Un must du genre, un polar sombre dans le milieu de la drogue dans les années 70 au fin fond du Texas, une plongé noire et glauque de 2 flics en immersion totale , le tout accompagné de musique de l'époque d'Eric Clapton Interprétations sublimes de Jason Patrick et de Jennifer Jason Leight Je dis YES.
Texas, 1974, deux agents des Stups infiltrent le milieu de la de drogue, sous les directives d’une Police désabusée et d’un préfet puritain ne vivant que pour l’ordre et la loi. Pour être crédibles ils doivent authentiquement être acheteurs et consommateurs, et accepter de plonger aux enfers, l’un extérieur et l’autre intérieur. Dans la périlleuse toile de fond évidement hollywoodienne d’un milieu qui ne plaisante pas, le couple se retrouve en première « ligne », à la merci d’une si accessible erreur, sous l’œil méfiant et discrédité de la Police comme de la Justice. Les films de 1991 n’étaient pas si nombreux à montrer les techniques de shoot, à décrire les différentes substances, leurs effets ou les conditions des trafics.
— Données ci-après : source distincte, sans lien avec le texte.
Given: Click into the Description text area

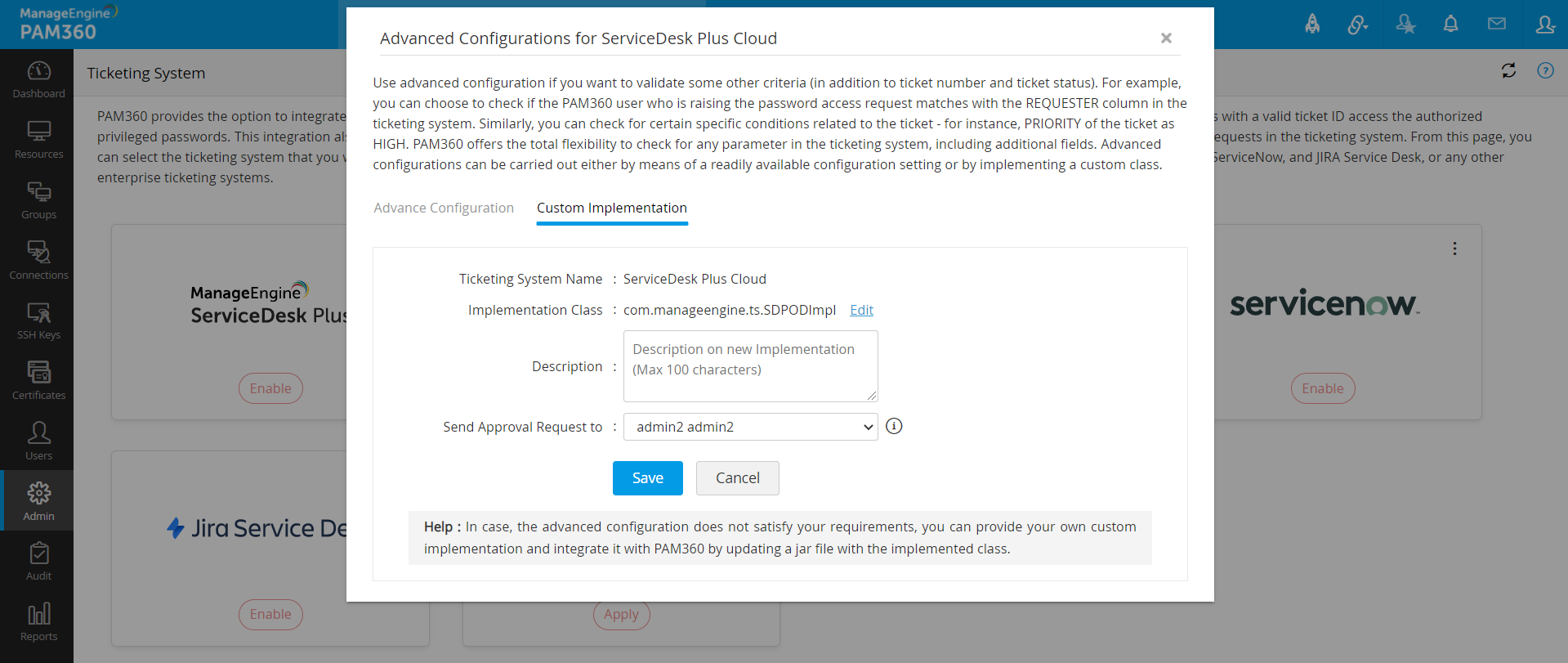Looking at the screenshot, I should pos(750,366).
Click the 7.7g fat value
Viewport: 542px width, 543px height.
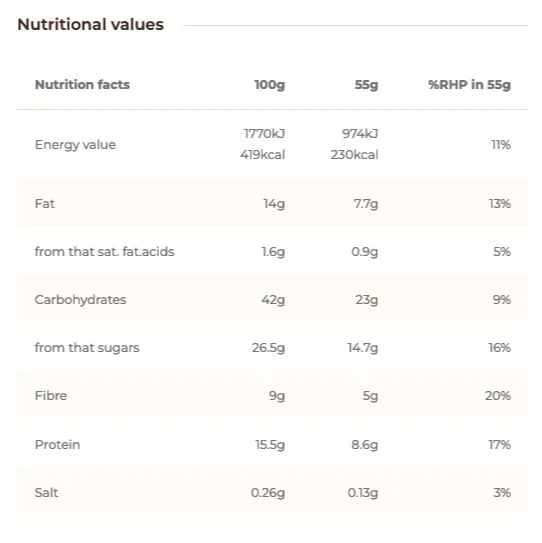coord(366,204)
On a ici un véritable reportage romancé dans la noyade toxicomane, et la métamorphose en authentique junkie chaque jour plus manifeste, avec son chapelet de paranoïa (tu m’étonnes !), d’exaltation, de sexualité, de compensation, de désorientation comportementale et sensorielle, jusqu’aux trashs et douloureuses scènes de manque et de sevrage. Sous prétexte de thriller, essentiellement destiné à moraliser le scenario, il s’agit surtout d’un drame psychologique, avant tout d’un pamphlet sur l’inhumanité d’un système prêt à sacrifier ses propres soldats au profit des statistiques, d’un portrait d’une organisation criminelle impunie et en pleine expansion, et surtout une dénonciation choquante du prix à payer pour les si nombreux amateurs de ces voyages vers nulle part.
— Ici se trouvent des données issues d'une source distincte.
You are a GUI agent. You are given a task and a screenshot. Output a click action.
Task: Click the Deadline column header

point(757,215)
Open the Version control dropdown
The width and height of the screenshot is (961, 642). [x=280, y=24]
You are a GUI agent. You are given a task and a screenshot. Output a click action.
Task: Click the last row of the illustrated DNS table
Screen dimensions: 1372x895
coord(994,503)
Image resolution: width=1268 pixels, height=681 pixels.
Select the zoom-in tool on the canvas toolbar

Un polar réaliste, construit comme un récit initiatique aux stratégies nécessaires à l'arrestation des traficants de drogue. Elles consistent ici à leur acheter de la drogue en se faisant passer pour des civils, et peuvent impliquer leur consommation pour rester sous couverture sans éveiller les soupçons. Dès lors apparaît le dilemme auquel sont confrontés ces agents : quelle est la limite raisonnable du sacrifice de soi pour remplir à bien cette mission d'intérêt général ? Quels dommages collatéraux sont associés à ces pratiques ? Les réponses apportées par le scénario sont réellement intéressantes et n'hésitent pas à interroger l'institution. Le tout interprété par un Jason Patric sacrément canon et une Jennifer Jason Leigh excellente, toujours friande de projets audacieux comme celui-ci.
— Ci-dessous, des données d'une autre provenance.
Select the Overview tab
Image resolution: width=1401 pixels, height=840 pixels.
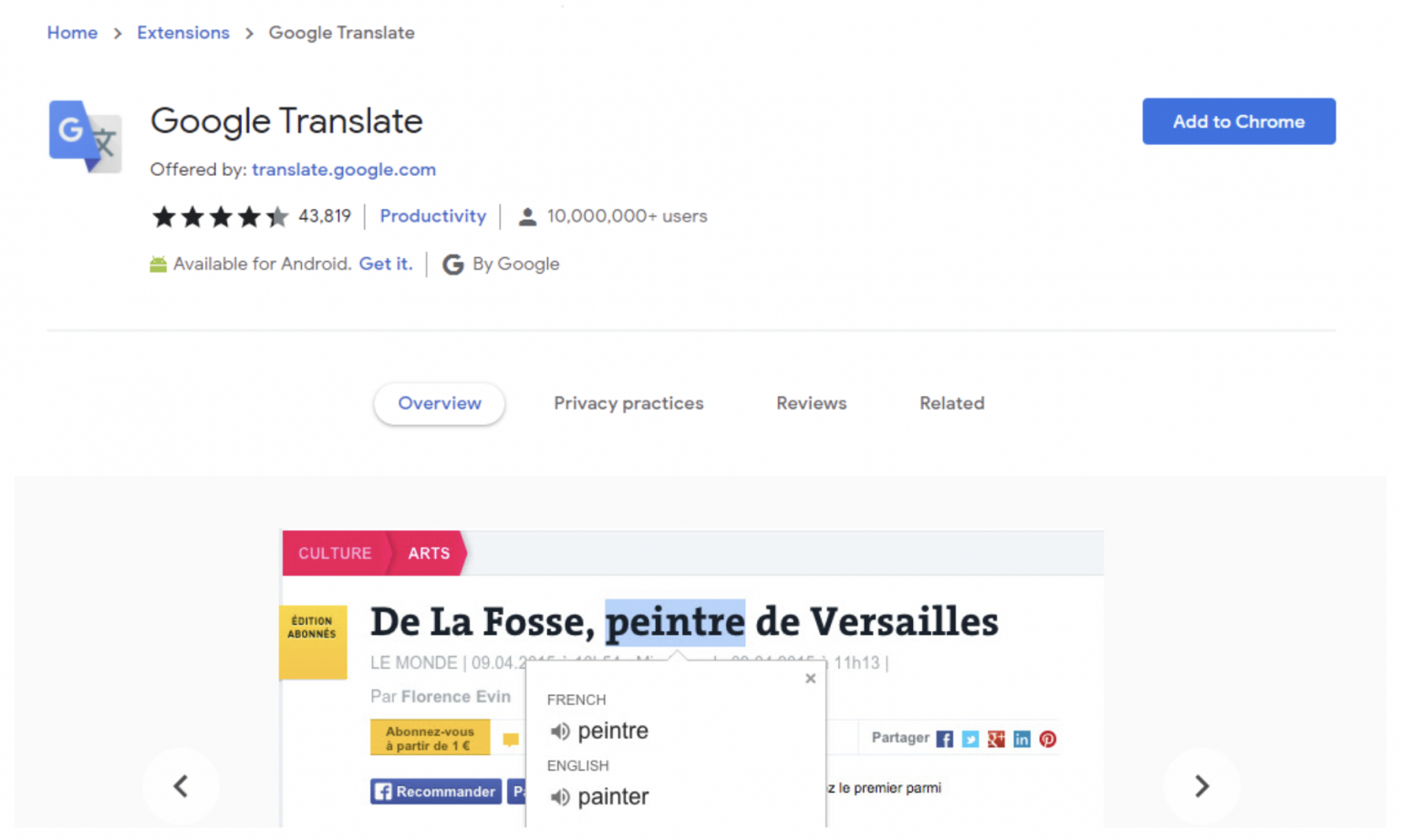(439, 403)
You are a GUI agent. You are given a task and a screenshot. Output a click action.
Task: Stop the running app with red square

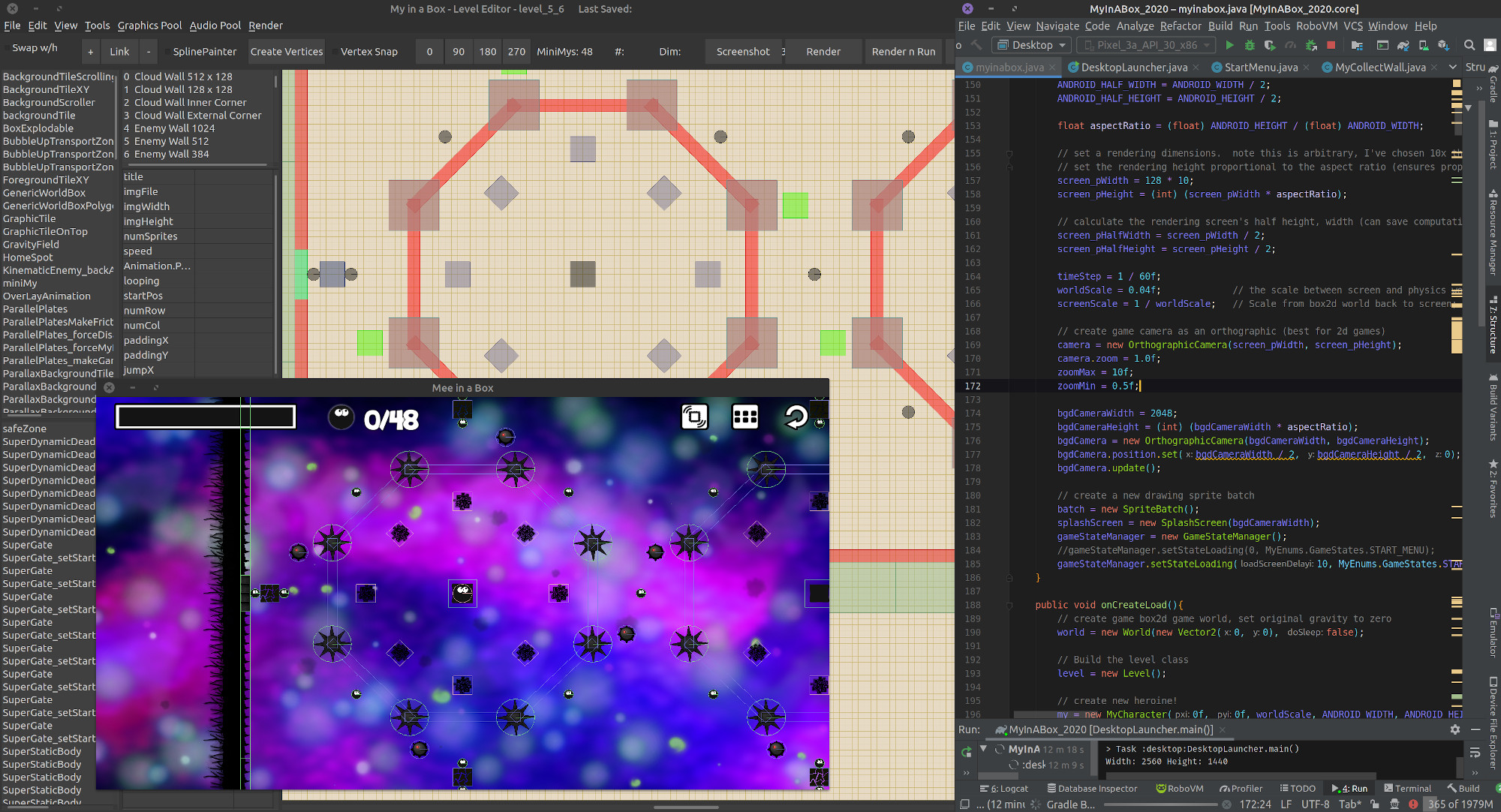click(x=1331, y=45)
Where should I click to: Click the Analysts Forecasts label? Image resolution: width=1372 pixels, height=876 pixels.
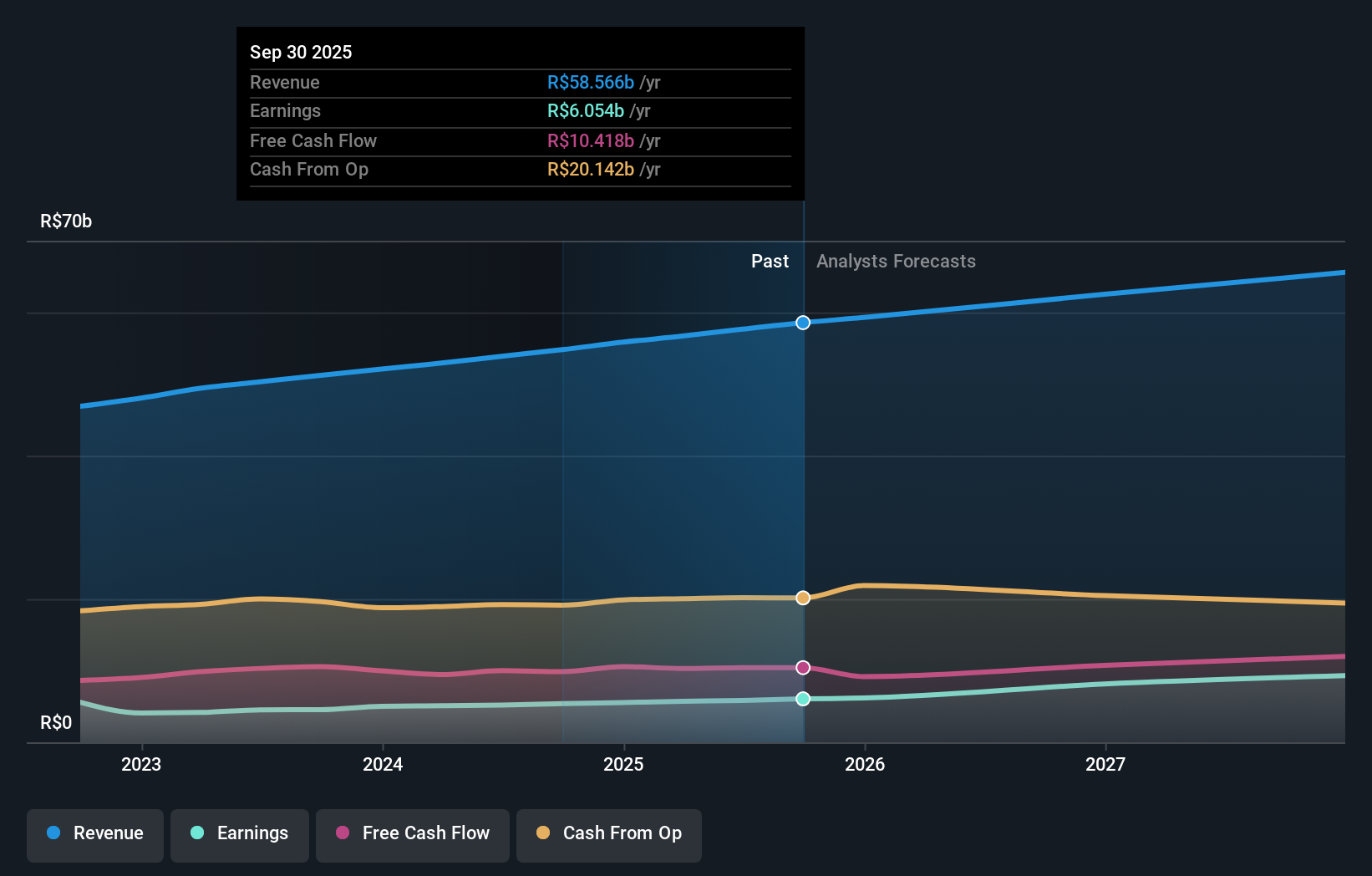[896, 261]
Flics en sous marin (J.Patrick/J.Jason Leigh, bons tous les 2), drogue, amour, impasse justicière, aliénation et recours aux bonnes vieilles méthodes. Du classique mais solidement charpenté, avec une conclusion douteuse comme je les affectionne. Bien même si ça aurait pu aller plus loin, dans n'importe quelle direction mais plus loin.
Il est bien regrettable qu'un film aussi poignant ait été un peu oublié au fil du temps. Une très profonde immersion dans l'enfer de la drogue, une histoire touchante sur fond de drame amoureux, et tout cela avec une magnifique bande son de Clapton. Un beau film a ne pas oublier
Excellent policier à la fois dur et réaliste. Une histoire d'infiltration qui vire au drame mais sans jamais tomber dans les scénarii consensuels des années 90 où spoiler: l'autorité est rarement mis à mal . Le film est le miroir d'une certaine réalité et se paie le luxe d'avoir deux acteurs imprégnés de leur personnage à la fois simples et complexes! A voir au moins une fois!
Deux flics d'une petite ville s'infiltrent dans l'univers crade des drogués en vue de faire tomber un gros trafiquant. Un scénario simple mais efficace,Jason Patric et Jennifer Jason Leigh sont convainquants dans leurs rôles de flic qui bascule lentement dans l'enfer des drogues.Le film est assez mou et la fin nous laisse perplexe,un film à regarder sans plus.